Zai Long Chen v. Gonzales

SUMMARY ORDER

At a stated term of the United States Court of Appeals for the Second Circuit, held at the Thurgood Marshall United States Courthouse, Foley Square, in the City of New York, on the 23rd day of February, two thousand and six.

UPON DUE CONSIDERATION of this petition for review of the order of the Board of Immigration Appeals (“BIA”), it is hereby ORDERED, ADJUDGED AND DECREED that the petition for review is DENIED.

*154Petitioner Zai Long Chen petitions for review of an order of the BIA affirming the decision of an Immigration Judge (“IJ”) ordering Chen’s removal to China and denying his application for CAT relief. This Court reviews the agency’s factual findings under the substantial evidence standard. See 8 U.S.C. § 1252(b)(4)(B); Jin Hui Gao v. United States Att’y Gen., 400 F.3d 963, 964 (2d Cir.2005); Zhou Yun Zhang v. INS, 386 F.3d 66, 73-79 (2d Cir.2004). We assume the parties’ familiarity with the facts and procedural history of the case.

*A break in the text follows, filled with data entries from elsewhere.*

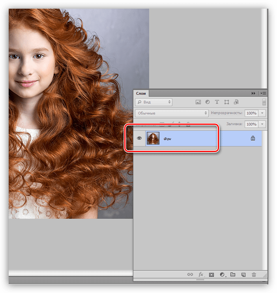
Task: Open the Вид filter type dropdown
Action: (x=153, y=102)
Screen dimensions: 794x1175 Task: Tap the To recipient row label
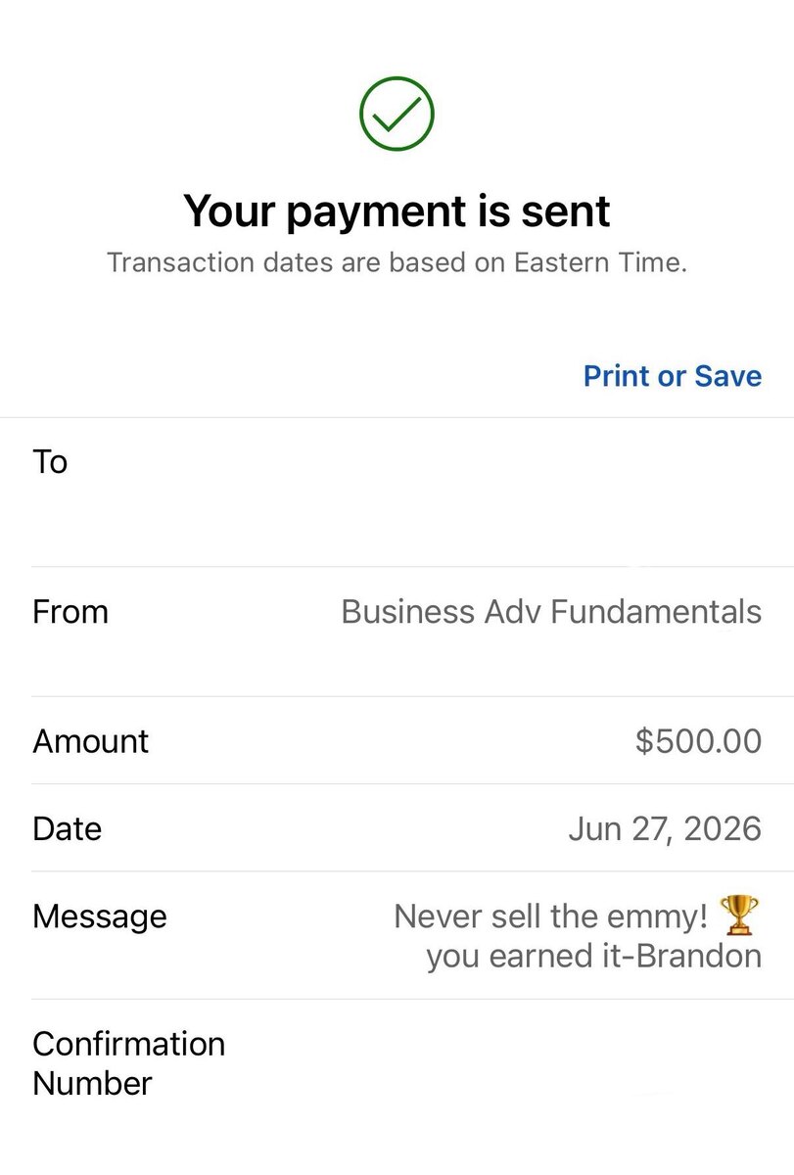click(50, 461)
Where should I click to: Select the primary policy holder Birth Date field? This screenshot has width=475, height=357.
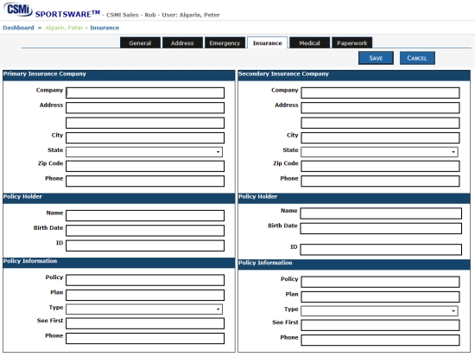[145, 230]
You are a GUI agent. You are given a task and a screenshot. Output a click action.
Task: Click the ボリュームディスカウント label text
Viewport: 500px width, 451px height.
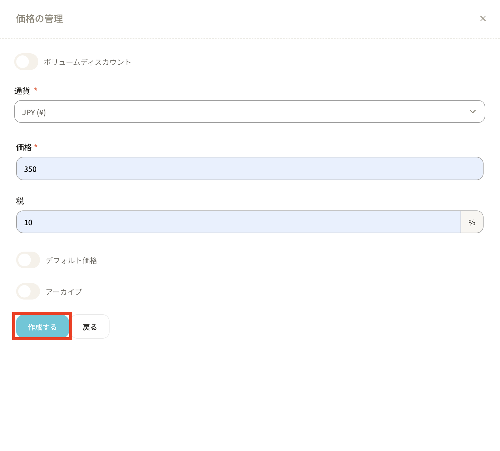pos(87,62)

The IJ’s finding that Chen had failed to meet his burden of proof was supported by substantial evidence. Chen failed to corroborate his testimony that he had been smuggled from China to the United States, and had used another person’s passport for his travels. It was not unreasonable for the IJ to conclude that Chen did not establish that it was illegal for him to travel outside of China, or that his parents had, in fact, hired the smuggler to organize his travel plans, or that Chinese officials specifically intended to torture persons who had left China illegally and those who violated Chinese family planning policies. The IJ reasonably concluded that Chen, therefore, had not established a clear probability that he would be tortured upon his return to China.

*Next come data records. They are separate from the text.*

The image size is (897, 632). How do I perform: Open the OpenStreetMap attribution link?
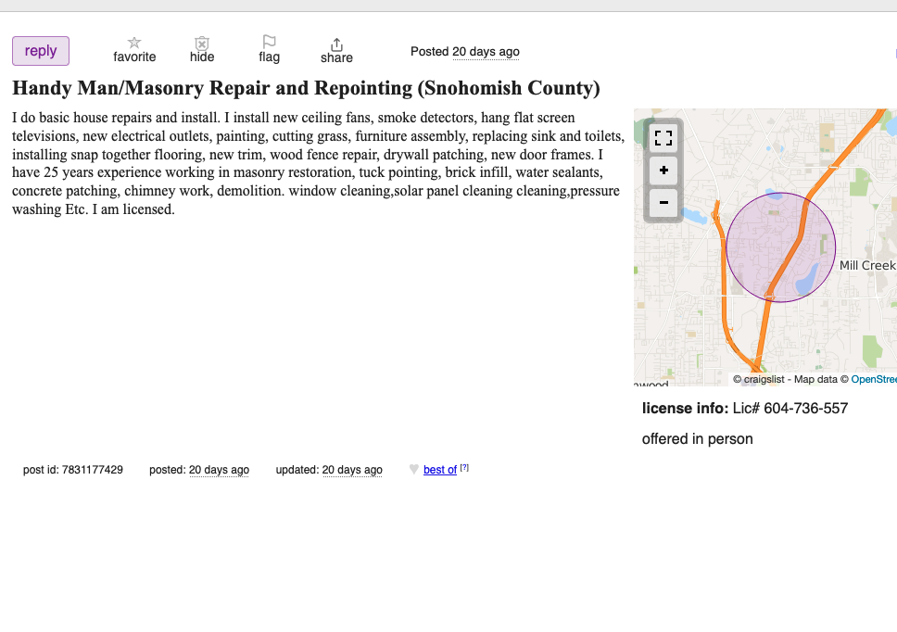pyautogui.click(x=873, y=379)
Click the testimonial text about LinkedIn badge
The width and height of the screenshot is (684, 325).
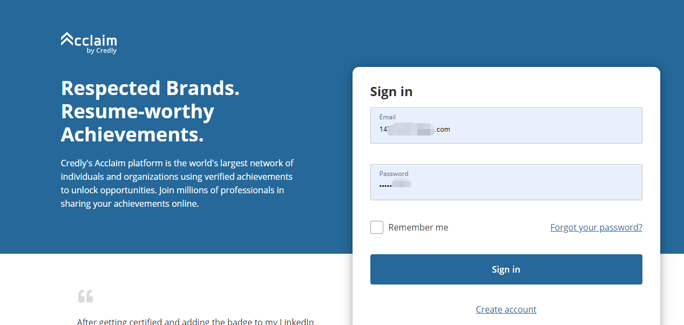pos(195,322)
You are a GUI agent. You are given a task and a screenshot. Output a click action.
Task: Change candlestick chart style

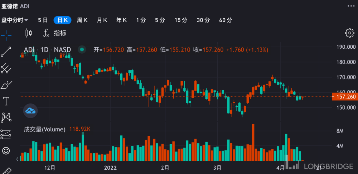29,33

Additionally, the IJ’s refusal to reinstate Chen’s applications for asylum and withholding of removal did not constitute an abuse of discretion. At the February 2000 hearing, the IJ questioned Chen regarding his request to withdraw his asylum and withholding of removal claims sufficiently for the IJ to make a reasonable determination that Chen’s withdrawal of those claims was knowing, voluntary, and uncoerced.

Chen’s arguments regarding his ineffective assistance of counsel claim also fail. Although the lead attorney of the firm which had represented Chen before the IJ when Chen withdrew his asylum and withholding applications was later allegedly disbarred, Chen was represented by a different attorney, presumably in good standing at the bar, from that law firm at the February 2000 hearing. Substantial evidence also exists to support the BIA’s determination that Chen has failed to show that the result of his proceedings would have been different, but for his attorney’s allegedly ineffective representation. See Matter of Assaad, 23 I. & N. Dec. 553, 561, 2003 WL 327497 (BIA 2003) (the alien must demonstrate actual prejudice resulting from former counsel’s allegedly ineffective representation.). Chen’s arguments fail in this regard, because: (1) at a January 2001 hearing, the withdrawal of his claims of asylum and withholding of removal had been reaffirmed, without objection, by different counsel from the one whose assistance Chen claimed to be ineffective; and (2) the BIA was not without substantial evidence to conclude that Chen failed to demonstrate, through evidence or testimony, that his claims for asylum and withholding of removal would have otherwise succeeded.

For the forgoing reasons, Chen’s petition is hereby DENIED. Our review having been completed, the stay of removal previously granted in this matter is hereby vacated. Any pending request for oral argument in this petition is DENIED in accordance with Federal Rule of Appellate Procedure 34(a)(2), and Second Circuit Local Rule 34(d)(1).